Ever since GM sought to re-energize its luxury brand a decade or so ago, it has made it a cornerstone of their mission as a company to beat the Europeans at their own game – namely making fast, capable, and stealthy performance machines. Those marching orders continue with Cadillac’s ATS-V. It’s no easy task, however, with BMW’s new M3 sedan and M4 coupe becoming the new standard bearer and the Mercedes-AMG C63 already winning praise around the world.

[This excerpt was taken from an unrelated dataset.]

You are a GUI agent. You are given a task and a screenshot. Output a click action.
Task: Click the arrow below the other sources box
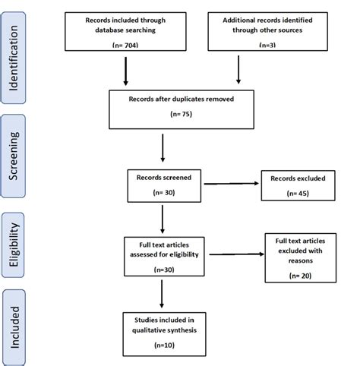point(239,69)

But Cadillac hasn’t been one to back down from a challenge. The previous full-blooded V-series vehicle in their roster, the second generation CTS-V, proved that the company was a force to be reckoned with when the car broke the 8 minute barrier around the Nurburgring and captured the production sedan lap record from the Germans upon its release in 2008.

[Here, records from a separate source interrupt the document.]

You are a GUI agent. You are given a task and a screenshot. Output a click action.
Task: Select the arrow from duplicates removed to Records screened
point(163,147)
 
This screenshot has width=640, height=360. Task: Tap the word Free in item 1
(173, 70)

Despite being down nearly 100 horsepower from that car, Cadillac says the new ATS-V is faster around the track – a lot faster. And from our time driving around the streets of Los Angeles, as well as a stint behind the wheel for some fast laps at Willow Springs earlier this year, we certainly believe it.
The ATS-V sports a twin turbocharged, direct injected V6 that belts out 464 horsepower and 445 pound-feet of torque, up a whopping 262 horsepower and 173 pound-feet from that of a base four cylinder ATS. Helping reign in all that newfound grunt is a set a six-piston Brembo brakes up front and four-piston units in back, while a heavily revised suspension that features third-generation Magnetic Ride Control helps keep the car planted in the corners.
This, combined with structural reinforcements that increase rigidity by 25 percent, bolstered aero, grippier rubber and a host of advanced performance technologies derived from the Corvette and Camaro programs equates to a comprehensive package that’s just as comfortable dispatching Turn 5 at Big Willow as it is pulling up to the valet at Spago.
While that twin turbo V6 might be lacking some of the personality found in AMG’s new 4.0-liter V8, it’s certainly not wanting for power – turbo lag is minimal and mounds of torque come on early, making the ATS-V feel especially lively both on the street and out on the road course.
At a base price of $61,460 (or $69,905 as tested), the ATS-V is generally pound-for-pound cheaper than its German counterparts, though some of that savings comes through in the lackluster interior tweaks made for the V-series trim. On the whole however, the ATS-V proves to be a real contender in the segment.